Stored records
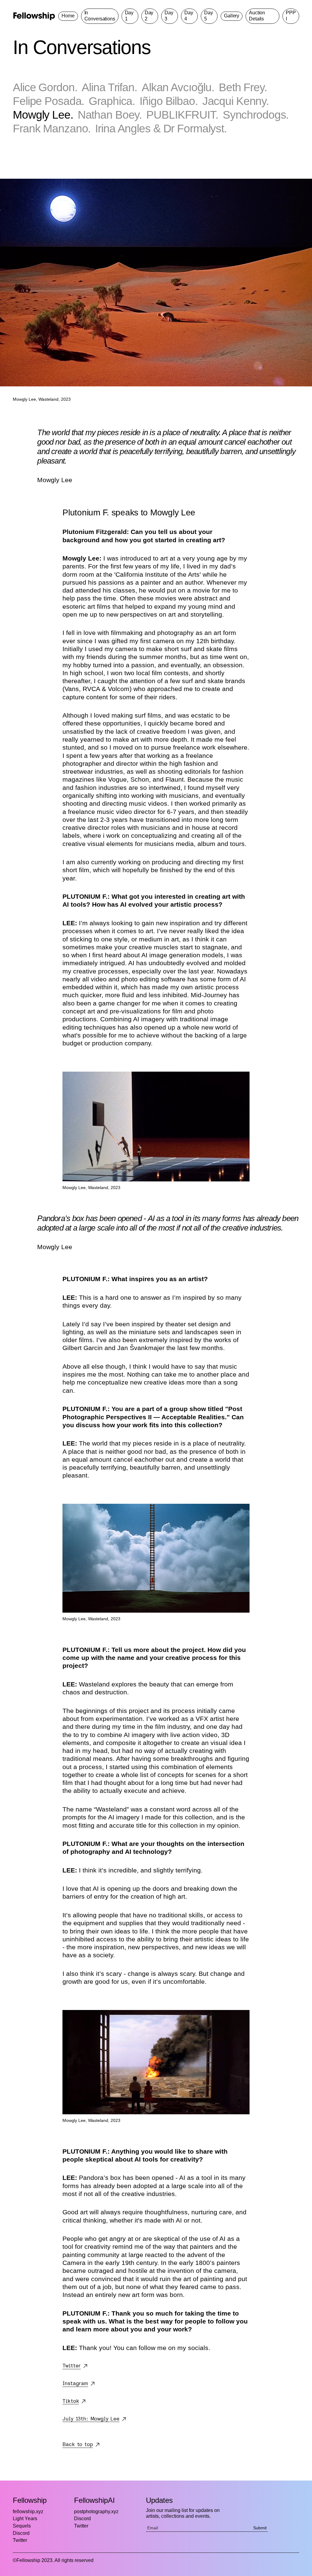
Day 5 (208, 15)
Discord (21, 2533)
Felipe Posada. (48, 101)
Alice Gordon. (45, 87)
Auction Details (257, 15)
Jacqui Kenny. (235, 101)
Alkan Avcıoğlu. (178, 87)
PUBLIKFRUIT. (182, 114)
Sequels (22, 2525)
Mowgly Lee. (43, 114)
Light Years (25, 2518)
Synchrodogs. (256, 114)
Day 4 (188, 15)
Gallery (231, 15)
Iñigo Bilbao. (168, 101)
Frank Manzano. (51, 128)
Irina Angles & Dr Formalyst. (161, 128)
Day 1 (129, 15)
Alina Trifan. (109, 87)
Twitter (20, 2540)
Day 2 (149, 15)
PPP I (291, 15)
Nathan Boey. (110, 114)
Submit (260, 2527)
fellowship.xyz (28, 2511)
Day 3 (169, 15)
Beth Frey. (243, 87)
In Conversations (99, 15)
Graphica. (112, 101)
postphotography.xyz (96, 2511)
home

WHAT THE TASK ASKS: None of the pictures should be copied, but every record above must be restated in full.

SOLUTION:
Day 5 (208, 15)
Discord (21, 2533)
Felipe Posada. (48, 101)
Alice Gordon. (45, 87)
Auction Details (257, 15)
Jacqui Kenny. (235, 101)
Alkan Avcıoğlu. (178, 87)
PUBLIKFRUIT. (182, 114)
Sequels (22, 2525)
Mowgly Lee. (43, 114)
Light Years (25, 2518)
Synchrodogs. (256, 114)
Day 4 (188, 15)
Gallery (231, 15)
Iñigo Bilbao. (168, 101)
Frank Manzano. (51, 128)
Irina Angles & Dr Formalyst. (161, 128)
Day 1 (129, 15)
Alina Trifan. (109, 87)
Twitter (20, 2540)
Day 2 (149, 15)
PPP I (291, 15)
Nathan Boey. (110, 114)
Submit (260, 2527)
fellowship.xyz (28, 2511)
Day 3 (169, 15)
Beth Frey. (243, 87)
In Conversations (99, 15)
Graphica. (112, 101)
postphotography.xyz (96, 2511)
home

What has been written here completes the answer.